Un rappel sur les fondements des funérailles était attendu. Dr Étienne Tayo Demanou vient de défoncer une porte qui siffle à tous vents, sans que les uns et les autres puissent comprendre ce qui se passe. Obsèques-funérailles, ou obsèques puis funérailles ? C’est la bataille que mènent certains chefs traditionnels contre des tendances modernistes très poussés.
Avant, avant on parlait de funérailles autrement appelé « Grand deuil » pour désigner l’une des plus grandes manifestations funéraires dans la cosmogonie Bamiléké. Traditionnellement, il s’agit d’un rite impliquant tous les membres d’une famille et permettant aux descendants d’une personne qui a vécu et qui a fait son monde ou pas de lui ouvrir les portes du royaume des ancêtres. Il doit y accéder parce que c’est à partir de ce royaume et étant devenu lui-même un ancêtre qu’il peut intercéder auprès du Dieu créateur au profit des membres de sa famille. Cette charge des funérailles incombe en priorité aux descendants directs du défunt conduits par le chef de famille et qui doivent être assistés pour la circonstance par les autres membres de la famille. Si le défunt n’a pas de descendant connu alors toute la famille doit se charger harmonieusement de l’accompagner sur les chemins du royaume des ancêtres.
La condition principale de déclenchement des funérailles est que le crâne du défunt ait été au préalable enlevé au cours d’une cérémonie rituelle particulière. Ce crâne doit être désormais entreposé dans la maison des crânes. Techniquement, scientifiquement et moralement, le crâne d’un défunt ne peut pas être « coupé » (c’est l’expression consacrée) avant une durée de 4 à 5 ans. Ce qui veut dire que les funérailles au sens où le comprend la civilisation Bamiléké ne peuvent pas avoir raisonnablement lieu avant une période de 5 ans. Il faut préciser qu’avant les funérailles proprement dit, il faut prendre une période de 6 mois au moins pour accomplir un ensemble d’obligations rituelles sans lesquelles on court vers un échec assuré.
En fonction de la nature de la famille dont est issu le défunt, de la taille du défunt dans la hiérarchie sociale de son village et en fonction de la taille de sa progéniture, un certain nombre de cérémonies s’imposent. On doit d’abord réunir la famille pour « piquer le deuil » (arrêter la date des funérailles de commun accord). Par la suite on doit donner à manger à tous les dieux du village. Ceci permet de régler de façon symbolique toutes les dettes (financière ou morales) qu’il pouvait avoir et qui n’ont pas été revendique, il est aussi question de convoquer et nourrir tous les beaux fils du défunt qui ont une part importante dans l’organisation des funérailles ; il en est de même des membres de toutes des associations et sociétés secrètes auxquelles à appartenu le défunt, l’occasion leur est ainsi donnée de venir le jour du funérailles pour s’exhiber pour la dernière fois au nom de leur membre. C’est seulement après que toutes ces opérations rituelles ont été conduit dans une parfaite harmonie familiale (condition nécessaire et suffisante de réussite des funérailles), que la phase festive des funérailles est lancée et s’achève souvent en apothéose avec les réjouissances populaires.
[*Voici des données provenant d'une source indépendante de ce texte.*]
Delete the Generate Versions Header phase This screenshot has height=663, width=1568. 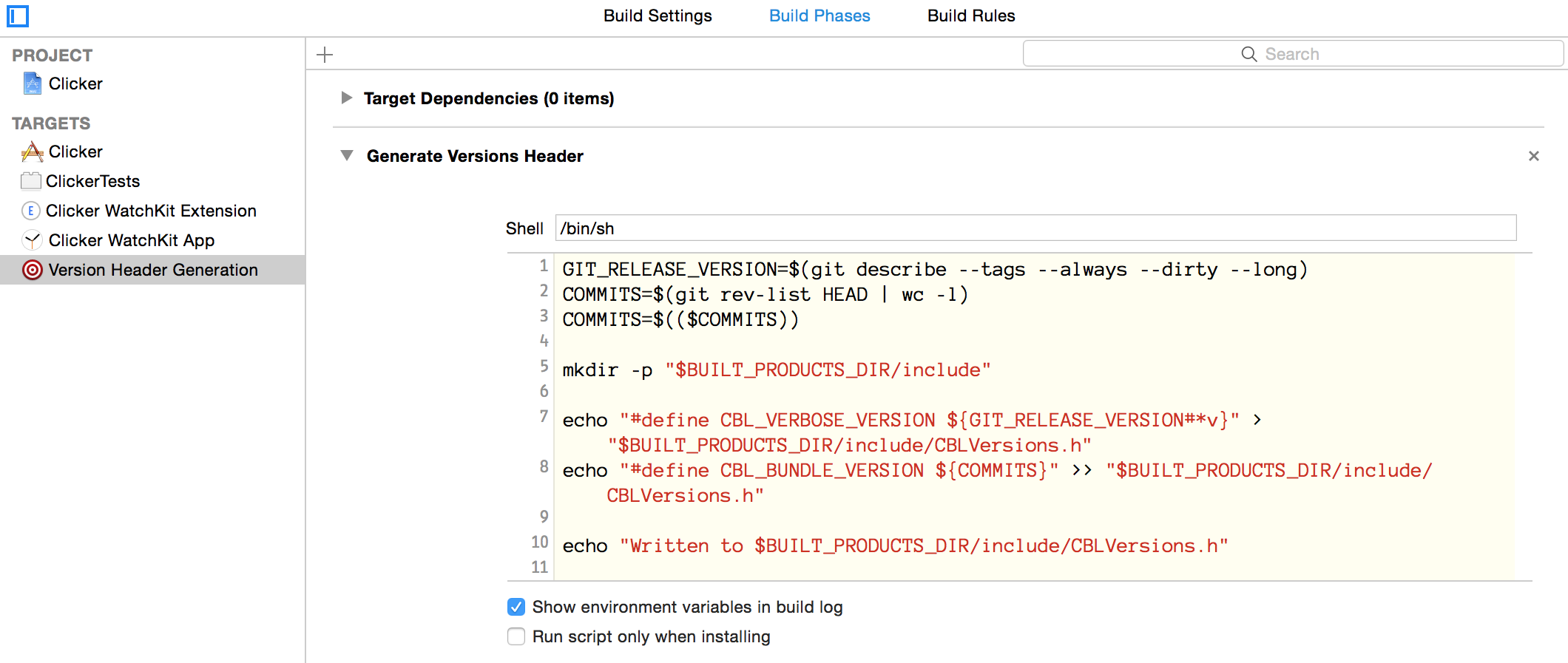point(1533,156)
Mais le capitalisme est arrivé et ses adeptes ont trouvé d’après la religion de l’argent qu’ils servent, que les funérailles coûtent cher en temps et en argent, les deux concepts se renvoyant chez eux à une même réalité c’est-à-dire l’accumulation. Ils ont donc inventé le « taper deuil » comme les autres on inventé le « taper dos ». On les entend dire Lorsqu’ils ont perdu un parent : « on va l’enterrer et taper le deuil une fois. Comme ça on ne reviendra plus dessus ». Ce qu’ils ne savent pas c’est que, pour avoir refusé par cupidité, de conduire le rite funéraire selon les règles de l’art de la civilisation Bamiléké, ils contribuent à abandonner leurs défunts sur le chemin du royaume des ancêtres. Il ne sera jamais un ancêtre et donc ne pourra pas intercéder en leur faveur auprès du Dieu créateur. Par la suite, pris dans les tourments de la vie et sans réelle connexion ancestrale, on retrouve souvent les adeptes du « taper deuil » dans toute sorte de combinaisons religieuses où ils recherchent un intercesseur ayant abandonné leur parent dans le brouillard à cause des contraintes du capitalisme.